Exclude all images and print the entries below exactly.

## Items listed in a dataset

·····

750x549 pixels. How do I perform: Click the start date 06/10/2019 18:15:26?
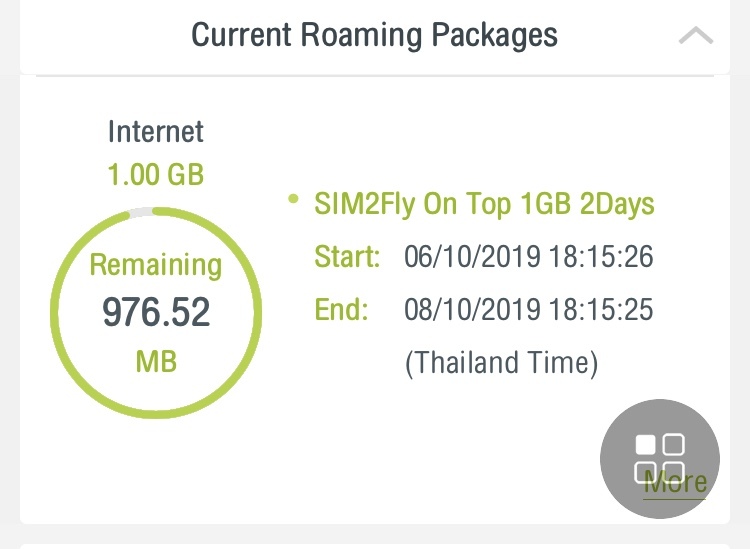(528, 257)
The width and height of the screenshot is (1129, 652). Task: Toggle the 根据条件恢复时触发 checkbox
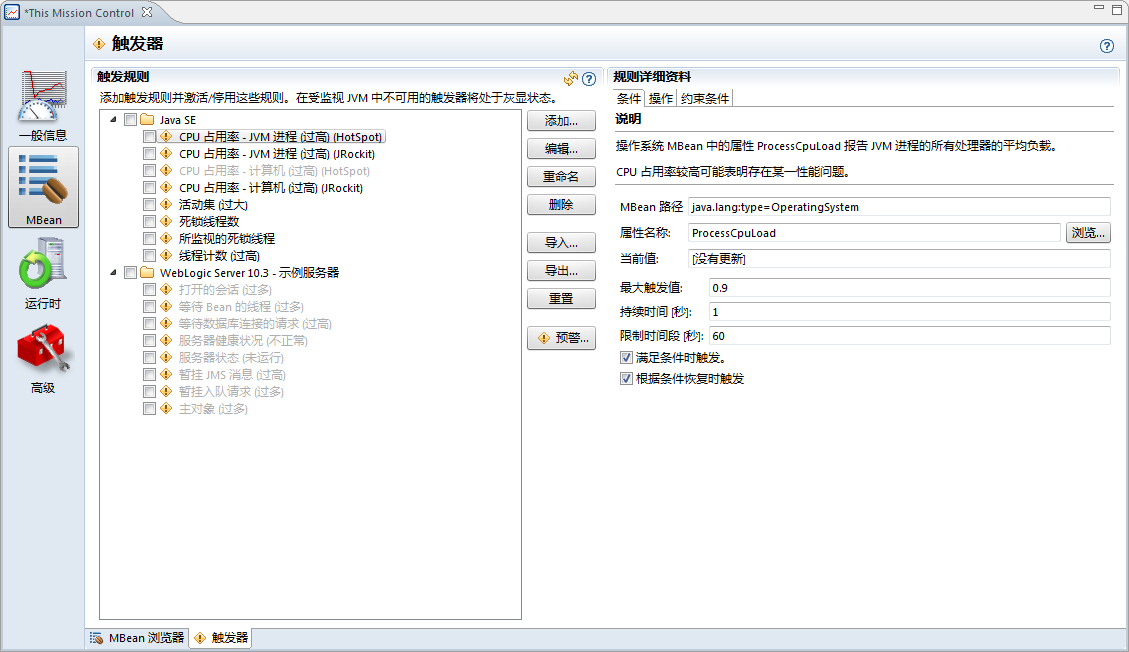tap(627, 379)
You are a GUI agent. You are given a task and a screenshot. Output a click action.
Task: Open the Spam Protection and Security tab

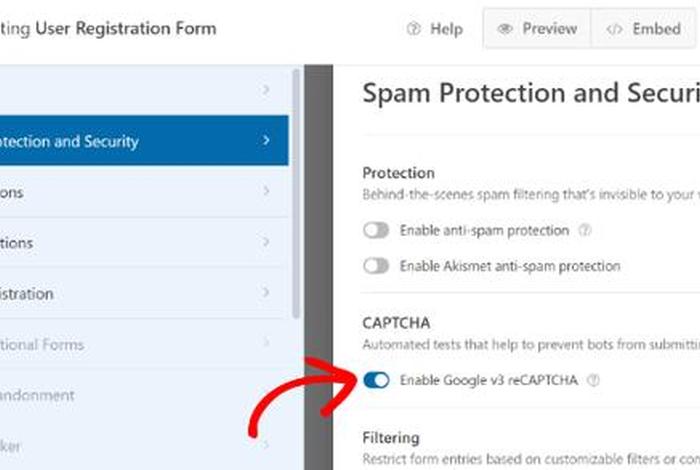pyautogui.click(x=80, y=141)
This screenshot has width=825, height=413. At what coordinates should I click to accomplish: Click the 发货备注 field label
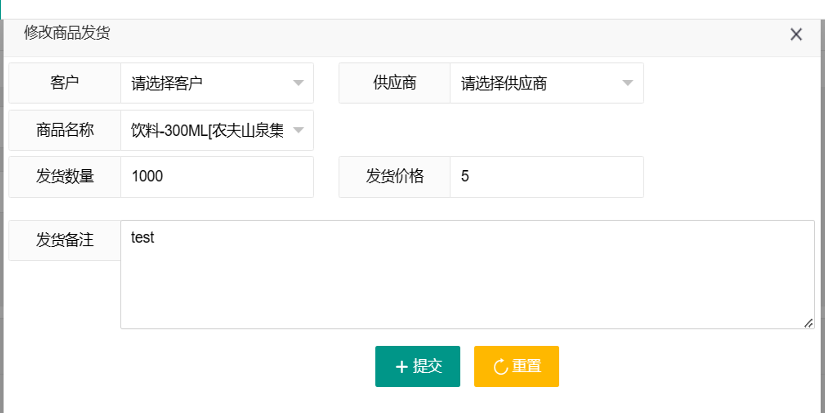coord(65,240)
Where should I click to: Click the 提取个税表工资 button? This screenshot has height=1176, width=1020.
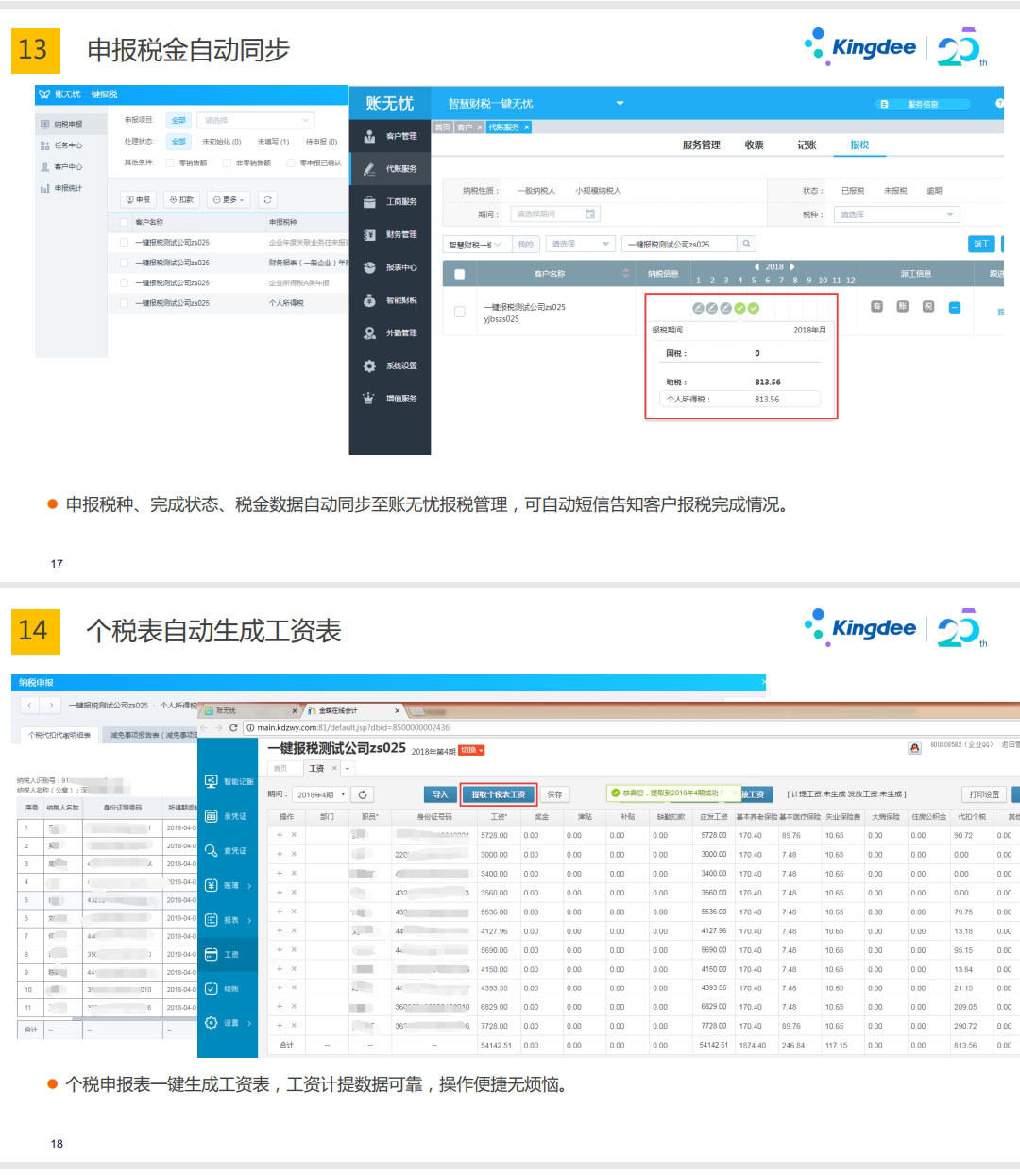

·····

## Completed task
750x549 pixels. How do I perform: Click the start date 06/10/2019 18:15:26?
(528, 257)
The width and height of the screenshot is (1129, 652). Task: Toggle the 根据条件恢复时触发 checkbox
tap(627, 379)
You are a GUI agent. You are given a task and a screenshot. Output a click action.
Task: Open the Spam Protection and Security tab

pyautogui.click(x=80, y=141)
This screenshot has width=825, height=413. At what coordinates should I click to accomplish: Click the 发货备注 field label
coord(65,240)
Where should I click to: Click the 提取个税表工资 button? This screenshot has height=1176, width=1020.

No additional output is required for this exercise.